Feedback for Leadership Growth

Green Succulent 1-1174175-640x640Anyone in a people management role knows that it can be challenging to get candid and actionable feedback to improve your performance and to guide your growth as a leader. If you’re at or near the top of your organization’s hierarchy, it can seem almost impossible.

Let’s face it – offering praise feels safe and politically smart, yet the thought of giving the organization’s senior management an honest perspective on their gaps and missteps tends to leave team members feeling like they’re hanging off of the skinny branches.

And yet, as a top executive (or a manager in the pipeline to the top), how you are perceived has a direct impact on your ability to inspire trust and commitment, to galvanize people and teams into action against your vision, and to achieve your key strategic objectives.

When you know how you are perceived and what works or doesn’t work in your personal approach, the path to higher performance leadership becomes clearer. You gain the clarity necessary to adjust behaviors and communications in a manner that will increase your effectiveness and impact. You can then create the “head space” necessary to explore your default mindset, perspectives and overall modus operandi.

This provides access to a deeper level of personal reflection where real growth and transformation can occur. It forces a choice: continue on auto-pilot doing the things you’re comfortable doing and that have worked for you so far, OR investigate other dimensions within yourself that may expand your capacity to lead and accelerate your personal growth in meaningful ways.

If you’re surrounded by colleagues who understand the competencies and behaviors essential for success AND who are comfortable providing transparent feedback AND who can do so with the emotional intelligence and communication skills necessary to be heard, then congratulations! You are in the fortunate minority.

For everyone else, other feedback strategies are an imperative. And there are many ways to go about soliciting robust input. When working in an executive coaching engagement, I use a combination of a comprehensive online assessment (The Leadership Circle Profile – https://leadershipcircle.com/assessment-tools/profile/) followed by live interviews with a subset of key stakeholders. Conducting confidential 1:1 interviews enables me to probe deeper into the themes that arise from the online assessment and, crucial to building a client’s self-awareness, they allow me to capture specific examples of strengths and gaps at play in real situations. This establishes a visual for both me and the client of what their day-to-day leadership looks like … for better or worse. From there, the work of leadership refinement begins.

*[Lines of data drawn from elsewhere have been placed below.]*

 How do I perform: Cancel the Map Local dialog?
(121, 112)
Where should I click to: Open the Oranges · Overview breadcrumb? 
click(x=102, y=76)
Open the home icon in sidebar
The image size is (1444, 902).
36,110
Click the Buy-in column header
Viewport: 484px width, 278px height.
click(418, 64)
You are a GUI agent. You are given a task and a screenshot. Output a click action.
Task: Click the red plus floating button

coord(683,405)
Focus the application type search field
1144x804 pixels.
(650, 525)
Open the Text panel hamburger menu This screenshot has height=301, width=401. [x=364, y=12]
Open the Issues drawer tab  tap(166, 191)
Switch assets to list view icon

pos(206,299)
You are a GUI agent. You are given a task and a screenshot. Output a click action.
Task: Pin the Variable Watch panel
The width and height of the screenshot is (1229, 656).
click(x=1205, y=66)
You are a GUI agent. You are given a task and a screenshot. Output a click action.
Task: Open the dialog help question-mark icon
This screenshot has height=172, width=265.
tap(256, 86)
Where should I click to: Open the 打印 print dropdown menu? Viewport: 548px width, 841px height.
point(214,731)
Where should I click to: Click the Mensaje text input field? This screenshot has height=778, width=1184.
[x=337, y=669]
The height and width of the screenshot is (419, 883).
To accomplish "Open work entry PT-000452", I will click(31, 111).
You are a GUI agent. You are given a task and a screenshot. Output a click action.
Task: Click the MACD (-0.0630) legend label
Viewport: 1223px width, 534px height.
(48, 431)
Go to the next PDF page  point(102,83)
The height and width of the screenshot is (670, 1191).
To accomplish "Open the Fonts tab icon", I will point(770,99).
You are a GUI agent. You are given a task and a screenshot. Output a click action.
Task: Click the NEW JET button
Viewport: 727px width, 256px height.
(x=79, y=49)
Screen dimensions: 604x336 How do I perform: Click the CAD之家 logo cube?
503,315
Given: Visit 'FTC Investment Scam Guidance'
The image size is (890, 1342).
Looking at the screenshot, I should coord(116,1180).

The feedback process is only a spring board for self-awareness, behavior change and self-management. It’s what you commit to doing with the information that either creates an opportunity for transformation and elevated leadership or leaves you at your status quo.

If you’re looking to refine your performance and take your leadership to a level you know exists within you, yet you haven’t been able to tap, call me. Let’s explore your unique situation and determine if executive coaching could be a powerful lever in creating the future you seek.

PRACTICES – To jump start your feedback process, consider any of the following approaches:

1) Engage your HR partner and inquire about feedback tools your organization uses. Determine if any of these will support you and take action.
2) Revisit your last 2-3 performance reviews. Are there consistent themes for your performance that keep surfacing year after year? Evaluate the strategies you’ve used to address these and determine what’s worked and what hasn’t. Consult with someone who demonstrates strength in these areas and ask for feedback and advice.
3) Identify a few people who are least likely to be intimidated by you or your position (remember, sometimes people fear the perceived power of your role and not necessarily you!) and ask for their observations of what you do well and where you could fine-tune your leadership. Probe for their perspective on what your behaviors and communications look and sound like so that you can understand the image you’re projecting.